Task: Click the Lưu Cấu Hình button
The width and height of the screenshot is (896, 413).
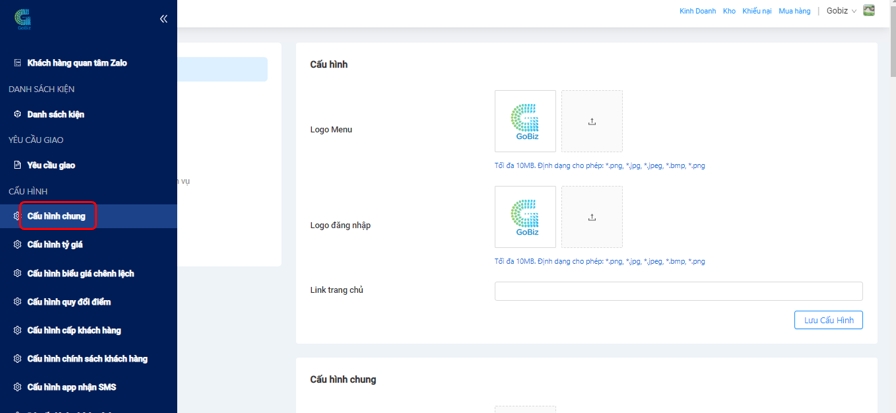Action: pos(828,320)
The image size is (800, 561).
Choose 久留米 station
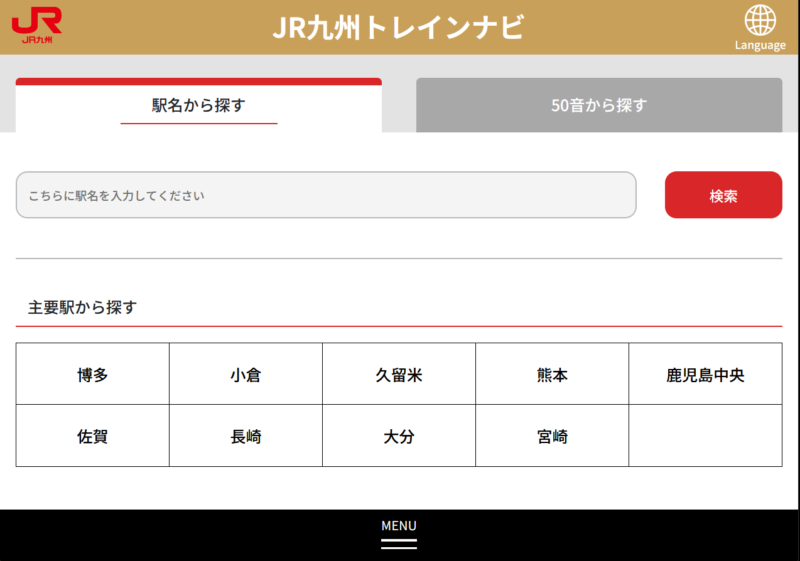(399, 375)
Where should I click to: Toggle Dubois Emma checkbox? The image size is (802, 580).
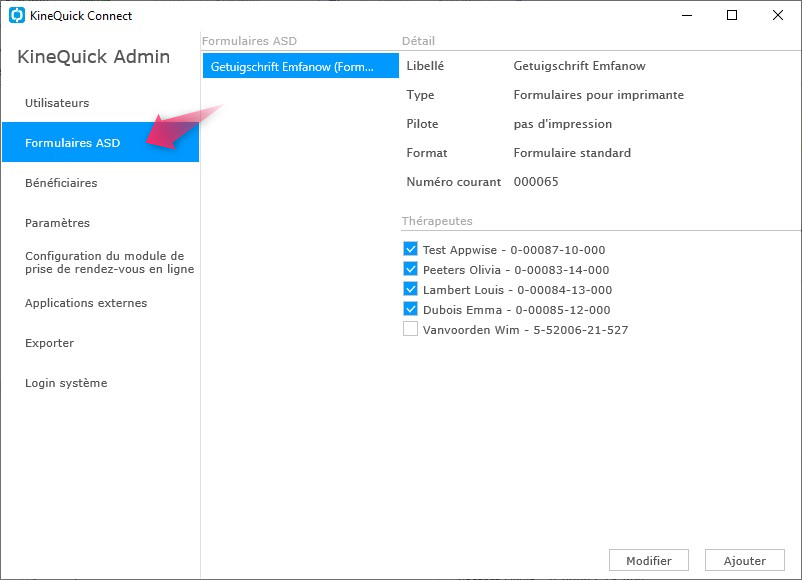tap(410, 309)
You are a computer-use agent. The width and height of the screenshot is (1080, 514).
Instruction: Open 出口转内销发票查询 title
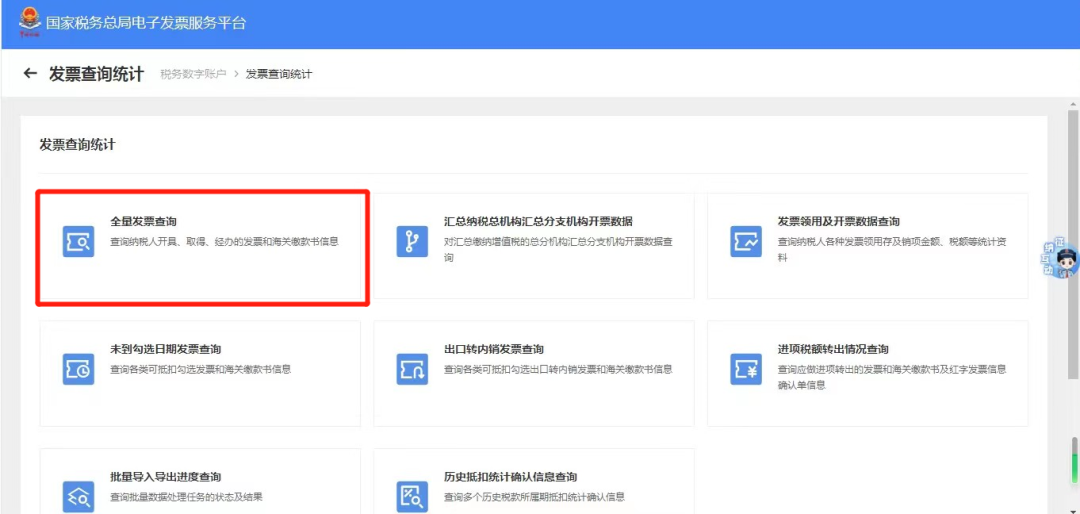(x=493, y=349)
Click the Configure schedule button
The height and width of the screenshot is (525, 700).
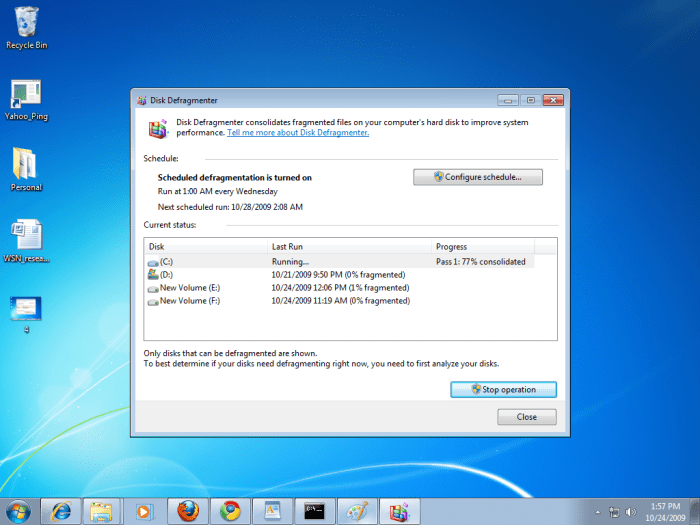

◇ ◇ ◇ ◇

▶ What the task requires: Copy every record exactly, dropping the images.

▶ Response to the task:
Task: Click the Lưu Cấu Hình button
The width and height of the screenshot is (896, 413).
Action: pos(828,320)
The image size is (800, 561).
Choose 久留米 station
(399, 375)
Where should I click to: Toggle Dubois Emma checkbox? The image size is (802, 580).
tap(410, 309)
You are a computer-use agent. The width and height of the screenshot is (1080, 514).
Instruction: Open 出口转内销发票查询 title
(x=493, y=349)
Click the Configure schedule button
The height and width of the screenshot is (525, 700).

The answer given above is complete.